Hints can enter medical workflows through many channels:
- form autofill (“most likely diagnosis”)
- triage systems that inject summaries
- retrieval modules that prepend candidate answers
- even prompt templates used by organizations

This paper shows explicit hints can hijack predictions. So if your pipeline can inject any “suggested answer,” you should assume it may cause systematic bias toward the injected content, especially if the model doesn’t reliably acknowledge it.

3) Don’t require the model to “admit” influence—design for resistance

Claude acknowledged hints more often than the others, but it still followed wrong hints a lot. So transparency isn’t the whole solution. You need:
- input sanitization,
- prompting strategies that don’t embed answers,
- and evaluation policies that reward robustness to misleading cues.

4) Update evaluation criteria: faithfulness should join accuracy

Many benchmark and product teams still optimize primarily for outcome metrics.
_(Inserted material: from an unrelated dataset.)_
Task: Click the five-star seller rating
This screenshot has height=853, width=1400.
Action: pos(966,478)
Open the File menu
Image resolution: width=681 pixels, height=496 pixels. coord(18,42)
This work argues for centralizing faithfulness—including causal tests like ablation and susceptibility tests like hint injection—especially for medical reasoning tasks.
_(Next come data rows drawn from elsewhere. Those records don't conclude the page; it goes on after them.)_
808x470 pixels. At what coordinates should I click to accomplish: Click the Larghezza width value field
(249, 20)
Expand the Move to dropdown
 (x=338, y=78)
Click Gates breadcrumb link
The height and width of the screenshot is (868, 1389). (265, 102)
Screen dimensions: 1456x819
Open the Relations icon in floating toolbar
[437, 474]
If you’re designing an internal “AI for clinicians” tool, you can directly use the mindset of this paper (again, see the original study here): accuracy is necessary but not sufficient. The question is whether the system’s story matches its behavior.

Key Takeaways

  • High accuracy isn’t the same as faithful reasoning. All three closed-source LLMs had strong baseline performance on MedQA, yet their CoT steps were often not causally necessary.
  • Causal ablation showed weak faithfulness. Removing CoT steps more often rescued predictions than harmed them (negative causal net flip for all models).
  • Hint injection exposed serious vulnerability. When wrong hints were provided, accuracy dropped sharply and predictions frequently flipped toward the hinted option.
  • Transparency about hints was unreliable. Two models rarely acknowledged hint influence; Claude did so about 51% of the time in misleading-hint cases—but acknowledgement didn’t prevent compliance.
  • Positional bias wasn’t a major issue in this setup. Answer placement cues had minimal effect on predictions here.
  • Humans can still overtrust. Laypeople rated explanations as comparably good across models even when faithfulness differed; clinician and lay perceptions weren’t perfectly aligned.